O artista não obedece a regras fixas.
Ele simplesmente intui o caminho a seguir.”
(Gombrich)
Será que o erro do artista é acreditar demais na sua obra? Ou é ter certeza de que tudo é possível, e levar consigo toda a segurança que o universo pode dar?
Não, pois a realidade é clara, arte é só arte. E deve ser vista desta forma. O artista não erra, incomoda. Pois a arte também é para isso, incomodar. Se um leigo tentar julgar, acaba por mentir a si mesmo.

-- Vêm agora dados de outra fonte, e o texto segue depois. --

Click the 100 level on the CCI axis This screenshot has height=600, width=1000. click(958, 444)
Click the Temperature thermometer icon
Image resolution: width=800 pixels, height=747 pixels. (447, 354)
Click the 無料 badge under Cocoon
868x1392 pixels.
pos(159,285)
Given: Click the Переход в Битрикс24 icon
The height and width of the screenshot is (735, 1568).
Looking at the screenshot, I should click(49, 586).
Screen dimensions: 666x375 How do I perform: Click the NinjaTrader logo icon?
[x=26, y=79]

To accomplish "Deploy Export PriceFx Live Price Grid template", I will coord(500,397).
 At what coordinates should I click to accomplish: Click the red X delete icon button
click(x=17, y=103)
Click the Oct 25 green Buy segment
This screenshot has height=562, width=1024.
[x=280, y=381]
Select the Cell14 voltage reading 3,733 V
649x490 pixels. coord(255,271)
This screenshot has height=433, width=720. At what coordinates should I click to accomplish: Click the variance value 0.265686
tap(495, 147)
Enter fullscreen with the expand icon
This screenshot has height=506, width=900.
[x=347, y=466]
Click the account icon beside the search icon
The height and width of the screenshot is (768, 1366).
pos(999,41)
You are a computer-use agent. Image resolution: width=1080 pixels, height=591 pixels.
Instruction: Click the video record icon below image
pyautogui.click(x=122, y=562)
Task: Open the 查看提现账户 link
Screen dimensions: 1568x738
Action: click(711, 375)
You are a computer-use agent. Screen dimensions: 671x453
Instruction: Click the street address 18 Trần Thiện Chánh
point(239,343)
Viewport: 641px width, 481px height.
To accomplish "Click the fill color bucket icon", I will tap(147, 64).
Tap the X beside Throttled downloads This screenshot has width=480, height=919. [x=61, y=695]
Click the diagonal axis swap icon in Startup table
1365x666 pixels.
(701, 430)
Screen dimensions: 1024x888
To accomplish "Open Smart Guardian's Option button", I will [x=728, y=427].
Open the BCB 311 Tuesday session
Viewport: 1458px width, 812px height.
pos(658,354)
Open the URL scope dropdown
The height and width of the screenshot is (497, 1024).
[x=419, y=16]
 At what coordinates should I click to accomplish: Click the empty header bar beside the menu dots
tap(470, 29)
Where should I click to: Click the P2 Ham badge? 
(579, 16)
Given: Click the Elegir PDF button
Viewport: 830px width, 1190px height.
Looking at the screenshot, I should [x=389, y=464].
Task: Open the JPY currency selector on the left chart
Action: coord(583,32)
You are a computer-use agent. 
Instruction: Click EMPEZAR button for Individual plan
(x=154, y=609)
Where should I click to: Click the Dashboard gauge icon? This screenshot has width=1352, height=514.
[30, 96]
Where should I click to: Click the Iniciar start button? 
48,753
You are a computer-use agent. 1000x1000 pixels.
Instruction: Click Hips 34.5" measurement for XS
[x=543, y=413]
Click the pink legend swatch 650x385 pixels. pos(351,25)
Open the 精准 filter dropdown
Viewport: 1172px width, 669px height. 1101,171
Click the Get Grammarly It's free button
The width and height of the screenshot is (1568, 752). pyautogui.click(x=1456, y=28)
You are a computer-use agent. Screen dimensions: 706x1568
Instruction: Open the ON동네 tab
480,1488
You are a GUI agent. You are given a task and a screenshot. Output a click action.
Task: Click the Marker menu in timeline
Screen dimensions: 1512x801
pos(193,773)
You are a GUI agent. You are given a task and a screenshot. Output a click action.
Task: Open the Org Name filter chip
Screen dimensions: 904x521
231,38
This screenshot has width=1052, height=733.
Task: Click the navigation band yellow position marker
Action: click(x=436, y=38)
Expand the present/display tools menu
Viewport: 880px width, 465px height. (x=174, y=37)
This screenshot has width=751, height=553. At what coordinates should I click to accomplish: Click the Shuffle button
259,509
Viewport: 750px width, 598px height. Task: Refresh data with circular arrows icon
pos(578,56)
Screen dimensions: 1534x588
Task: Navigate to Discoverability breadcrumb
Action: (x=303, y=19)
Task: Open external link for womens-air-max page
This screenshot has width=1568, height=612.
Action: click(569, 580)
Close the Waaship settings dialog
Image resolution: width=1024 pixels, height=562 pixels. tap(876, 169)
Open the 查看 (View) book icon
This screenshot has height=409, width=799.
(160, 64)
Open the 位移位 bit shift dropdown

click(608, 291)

“As pessoas gostam de se iludir:
Chamam de verdade à mentira;
compram sonhos e ilusões a qualquer preço,
mas repudiam a realidade com indignação irracional.”
(Mestre DeRose)
Enfim, é isso. Espero que goste destas palavras, foram inspiradas no livro “História da Arte” de Gombrich. Achei que combinava com o texto acima de alguma forma. Afinal, considero o SwáSthya Yôga, como uma obra de arte.
Um grande beijo no seu coração.
sexta-feira, 13 de março de 2009 às 11:40
bem, antes de mais nada, sempre é bom lembrar que somos uma espécie recente, pouco desenvolvida, sujeita a cometer injustiças numa inesplicável magnitude de julgamentos controvertidos, mas, assim caminha a humanidade, o julgamento precipitado de marcellino, não foi nada além de uma prova sobre a capacidade destrutiva que nos carrega e move nossos frágeis corações.
sempre necessitamos julgar, sempre, mesmo quando nada há para ser julgado, julgamos amigos por condutas meliantes, julgamos nossos pais pela correição violenta, julgamos nossos filhos por atitudes consideradas insanas, julgamos os miseráveis por serem miseráveis, julgamos religiosos por sua crença, julgamos tanto, e jogamos pela janela a oportunidade do perdão, da paz, da compreensão, caminhamos para um final, como foram os dinossauros, somos hoje nossa própria perturbação, enquanto não aniquilarmos esta existência inflexível e medíocre, estaremos sempre tentando finalizar e definir antes mesmo de amar, enfim, fadados somos ao final infeliz por tabela.